The Slovaks are doing much better than might be thought. A series of reforms since independence in 1993 has produced a remarkable rise in productivity by 50% in the manufacturing sector over the last seven years, the figure for 2000 alone being 8%.
There was a big discrepancy here between domestic and foreign-owned firms, the latter easily outperforming the former ones. Inward foreign direct investment (FDI) rose to US$2bn in 2000, 10% of GDP. Further privatisation in 2001 is attracting in more FDI, as in the gas transit company, linking Russia to Western Europe, SPP.
The Slovaks have a transit as well as transition economy, acting as a conduit for Russian and Ukrainian goods westwards, while being a useful, low cost venue for production by Western firms looking eastwards. The role of middlemen is suitable for a people that were linked for long to Bohemia, the economic powerhouse of the Austro-Hungarian Empire.

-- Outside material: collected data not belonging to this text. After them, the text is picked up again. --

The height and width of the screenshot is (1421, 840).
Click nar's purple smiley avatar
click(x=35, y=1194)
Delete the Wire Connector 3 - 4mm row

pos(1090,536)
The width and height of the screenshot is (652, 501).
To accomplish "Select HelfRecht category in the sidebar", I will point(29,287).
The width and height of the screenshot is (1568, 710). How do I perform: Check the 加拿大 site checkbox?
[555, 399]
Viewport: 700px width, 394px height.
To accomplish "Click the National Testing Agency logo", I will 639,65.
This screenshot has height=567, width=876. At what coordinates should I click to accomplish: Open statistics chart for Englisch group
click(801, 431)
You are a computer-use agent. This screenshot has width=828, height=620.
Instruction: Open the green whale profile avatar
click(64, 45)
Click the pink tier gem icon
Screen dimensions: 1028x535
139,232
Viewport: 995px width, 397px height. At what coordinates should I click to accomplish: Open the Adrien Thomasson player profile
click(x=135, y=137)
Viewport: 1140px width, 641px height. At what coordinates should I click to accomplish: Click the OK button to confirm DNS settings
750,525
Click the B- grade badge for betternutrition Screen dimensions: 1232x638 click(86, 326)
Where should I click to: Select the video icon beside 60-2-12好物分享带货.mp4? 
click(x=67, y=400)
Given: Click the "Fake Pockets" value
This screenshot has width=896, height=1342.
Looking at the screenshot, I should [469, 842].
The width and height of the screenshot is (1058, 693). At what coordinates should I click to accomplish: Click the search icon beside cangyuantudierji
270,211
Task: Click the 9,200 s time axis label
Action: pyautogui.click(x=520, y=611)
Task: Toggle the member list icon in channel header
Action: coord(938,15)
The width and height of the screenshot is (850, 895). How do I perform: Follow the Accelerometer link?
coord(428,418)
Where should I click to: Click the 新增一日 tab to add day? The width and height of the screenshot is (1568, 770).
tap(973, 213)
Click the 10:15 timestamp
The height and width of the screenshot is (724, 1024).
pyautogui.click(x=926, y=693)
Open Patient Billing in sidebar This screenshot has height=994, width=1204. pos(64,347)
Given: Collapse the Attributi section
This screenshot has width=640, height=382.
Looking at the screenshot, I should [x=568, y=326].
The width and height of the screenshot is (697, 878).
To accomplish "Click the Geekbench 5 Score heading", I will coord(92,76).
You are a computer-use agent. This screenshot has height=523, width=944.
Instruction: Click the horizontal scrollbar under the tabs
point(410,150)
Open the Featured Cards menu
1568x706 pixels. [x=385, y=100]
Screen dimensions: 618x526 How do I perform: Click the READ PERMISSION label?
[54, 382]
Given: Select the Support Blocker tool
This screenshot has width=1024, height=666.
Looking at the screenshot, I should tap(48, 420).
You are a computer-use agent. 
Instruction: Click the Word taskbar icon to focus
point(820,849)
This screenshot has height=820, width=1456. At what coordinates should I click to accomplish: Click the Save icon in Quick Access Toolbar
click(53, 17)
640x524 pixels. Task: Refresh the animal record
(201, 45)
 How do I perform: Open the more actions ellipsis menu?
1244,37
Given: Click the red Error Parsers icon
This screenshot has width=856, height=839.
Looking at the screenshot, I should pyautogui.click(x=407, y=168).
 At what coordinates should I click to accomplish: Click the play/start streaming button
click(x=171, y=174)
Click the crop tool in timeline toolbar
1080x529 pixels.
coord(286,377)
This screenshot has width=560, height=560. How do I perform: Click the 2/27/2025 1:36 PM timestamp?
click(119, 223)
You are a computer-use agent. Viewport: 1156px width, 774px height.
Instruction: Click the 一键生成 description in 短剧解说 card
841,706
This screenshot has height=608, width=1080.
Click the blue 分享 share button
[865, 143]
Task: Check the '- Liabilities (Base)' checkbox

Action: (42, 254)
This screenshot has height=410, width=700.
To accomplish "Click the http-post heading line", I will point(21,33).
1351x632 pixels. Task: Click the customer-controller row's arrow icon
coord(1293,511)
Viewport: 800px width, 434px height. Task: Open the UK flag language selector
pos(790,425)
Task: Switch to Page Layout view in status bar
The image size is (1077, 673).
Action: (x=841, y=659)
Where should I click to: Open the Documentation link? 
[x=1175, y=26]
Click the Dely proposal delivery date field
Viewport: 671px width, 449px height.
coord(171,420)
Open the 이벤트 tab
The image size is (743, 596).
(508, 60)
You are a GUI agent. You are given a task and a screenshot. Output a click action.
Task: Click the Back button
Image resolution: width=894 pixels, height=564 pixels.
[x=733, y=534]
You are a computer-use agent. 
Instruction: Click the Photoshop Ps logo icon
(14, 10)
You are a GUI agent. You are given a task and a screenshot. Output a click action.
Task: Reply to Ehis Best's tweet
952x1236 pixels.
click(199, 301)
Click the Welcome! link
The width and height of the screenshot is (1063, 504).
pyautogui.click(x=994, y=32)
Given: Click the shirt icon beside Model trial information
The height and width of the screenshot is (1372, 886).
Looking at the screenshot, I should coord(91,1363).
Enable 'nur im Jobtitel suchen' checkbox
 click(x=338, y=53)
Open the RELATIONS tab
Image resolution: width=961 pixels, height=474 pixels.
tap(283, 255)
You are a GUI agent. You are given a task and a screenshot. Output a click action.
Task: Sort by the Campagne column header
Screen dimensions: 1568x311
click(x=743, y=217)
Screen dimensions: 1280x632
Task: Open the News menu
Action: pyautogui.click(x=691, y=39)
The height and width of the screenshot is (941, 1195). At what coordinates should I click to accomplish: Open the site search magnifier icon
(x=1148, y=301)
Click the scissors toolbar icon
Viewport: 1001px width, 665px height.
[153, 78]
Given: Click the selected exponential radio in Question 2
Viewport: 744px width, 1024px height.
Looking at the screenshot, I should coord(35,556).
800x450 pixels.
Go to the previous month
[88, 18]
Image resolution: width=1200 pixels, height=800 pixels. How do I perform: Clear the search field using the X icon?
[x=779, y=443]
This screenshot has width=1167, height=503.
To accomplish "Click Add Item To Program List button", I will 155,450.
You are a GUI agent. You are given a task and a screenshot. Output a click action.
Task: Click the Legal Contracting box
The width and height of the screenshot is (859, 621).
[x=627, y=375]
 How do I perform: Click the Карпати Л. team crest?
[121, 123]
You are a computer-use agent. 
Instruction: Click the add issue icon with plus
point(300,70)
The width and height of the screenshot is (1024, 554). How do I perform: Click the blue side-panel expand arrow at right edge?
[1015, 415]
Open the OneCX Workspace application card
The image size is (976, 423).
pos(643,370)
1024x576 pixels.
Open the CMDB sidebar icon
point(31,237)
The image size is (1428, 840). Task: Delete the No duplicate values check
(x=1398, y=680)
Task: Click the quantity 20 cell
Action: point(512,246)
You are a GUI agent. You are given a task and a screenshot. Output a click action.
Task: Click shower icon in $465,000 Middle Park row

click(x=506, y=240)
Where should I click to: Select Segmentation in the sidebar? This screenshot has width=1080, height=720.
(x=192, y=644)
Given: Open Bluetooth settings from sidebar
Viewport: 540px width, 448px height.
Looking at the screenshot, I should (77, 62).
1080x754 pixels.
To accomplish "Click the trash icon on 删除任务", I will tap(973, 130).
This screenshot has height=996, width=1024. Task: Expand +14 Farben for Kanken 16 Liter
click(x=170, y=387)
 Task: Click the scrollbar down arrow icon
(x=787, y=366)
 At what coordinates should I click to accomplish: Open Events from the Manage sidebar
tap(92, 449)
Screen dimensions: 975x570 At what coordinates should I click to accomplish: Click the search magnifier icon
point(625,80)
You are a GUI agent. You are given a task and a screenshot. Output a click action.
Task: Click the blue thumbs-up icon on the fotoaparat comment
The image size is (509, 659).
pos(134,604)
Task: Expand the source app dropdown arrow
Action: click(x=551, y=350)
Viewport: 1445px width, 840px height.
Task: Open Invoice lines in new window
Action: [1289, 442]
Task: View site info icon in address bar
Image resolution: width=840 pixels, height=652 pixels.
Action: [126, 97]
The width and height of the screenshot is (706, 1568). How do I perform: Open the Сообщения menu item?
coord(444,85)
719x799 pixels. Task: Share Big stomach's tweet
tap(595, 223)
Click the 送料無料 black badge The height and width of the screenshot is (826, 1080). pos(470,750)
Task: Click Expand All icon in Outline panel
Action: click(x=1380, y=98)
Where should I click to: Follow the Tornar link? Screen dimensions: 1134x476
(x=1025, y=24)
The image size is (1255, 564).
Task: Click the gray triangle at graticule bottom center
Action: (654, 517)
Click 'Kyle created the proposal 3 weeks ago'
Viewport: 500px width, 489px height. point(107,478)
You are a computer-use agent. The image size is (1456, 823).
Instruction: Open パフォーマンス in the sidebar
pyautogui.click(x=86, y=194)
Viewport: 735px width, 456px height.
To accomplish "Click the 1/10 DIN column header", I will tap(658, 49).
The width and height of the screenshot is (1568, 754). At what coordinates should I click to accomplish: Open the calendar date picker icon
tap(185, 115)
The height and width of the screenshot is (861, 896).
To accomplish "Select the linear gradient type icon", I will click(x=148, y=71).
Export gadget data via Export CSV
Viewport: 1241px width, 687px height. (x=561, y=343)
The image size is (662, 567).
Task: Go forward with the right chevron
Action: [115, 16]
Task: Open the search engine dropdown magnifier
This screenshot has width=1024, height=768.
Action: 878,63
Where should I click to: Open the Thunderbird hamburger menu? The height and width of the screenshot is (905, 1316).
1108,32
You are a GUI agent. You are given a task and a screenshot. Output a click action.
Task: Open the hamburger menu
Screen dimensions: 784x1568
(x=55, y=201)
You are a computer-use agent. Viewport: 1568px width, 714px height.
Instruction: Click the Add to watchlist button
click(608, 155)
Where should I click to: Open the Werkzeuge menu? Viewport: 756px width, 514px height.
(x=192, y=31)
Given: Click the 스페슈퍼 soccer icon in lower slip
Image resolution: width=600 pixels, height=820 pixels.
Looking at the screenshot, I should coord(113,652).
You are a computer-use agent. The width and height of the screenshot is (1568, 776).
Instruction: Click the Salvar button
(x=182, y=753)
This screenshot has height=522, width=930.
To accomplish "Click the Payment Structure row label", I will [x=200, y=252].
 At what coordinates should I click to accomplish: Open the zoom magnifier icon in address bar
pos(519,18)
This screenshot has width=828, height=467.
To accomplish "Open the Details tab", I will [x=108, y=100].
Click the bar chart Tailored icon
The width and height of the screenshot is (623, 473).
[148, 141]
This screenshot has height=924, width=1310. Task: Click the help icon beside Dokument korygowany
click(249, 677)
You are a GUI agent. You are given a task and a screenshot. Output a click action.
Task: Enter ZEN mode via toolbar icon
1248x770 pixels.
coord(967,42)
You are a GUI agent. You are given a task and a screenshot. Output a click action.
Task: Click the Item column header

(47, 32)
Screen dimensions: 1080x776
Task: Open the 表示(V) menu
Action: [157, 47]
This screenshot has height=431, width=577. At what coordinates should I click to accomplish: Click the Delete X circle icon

Bratislava is an important regional centre between Prague and Budapest. Political developments have been favourable of late with a serious setback for ex-dictator Vladimir Meciar, who lost an election that he must have thought sewn up, just as Milosevic was to do in Serbia two years later. Consequently Slovakia is now much more politically respectable, being considered for NATO membership soon and EU accession as well.
Slovakia is an important country in the struggle against terrorism precisely due to its role conducting of Russian and Ukrainian wares westwards, (some of which are likely to have been dangerous materials of interest to nefarious elements). Bratislava, has a huge mafia complex, only too likely to be interested in this dubious traffic. It has been used as a meeting place for terrorists for a long time.
It is, therefore, reassuring that it is on the mend and being integrated into the West. The Slovaks have their place in Europe and its scheme of things.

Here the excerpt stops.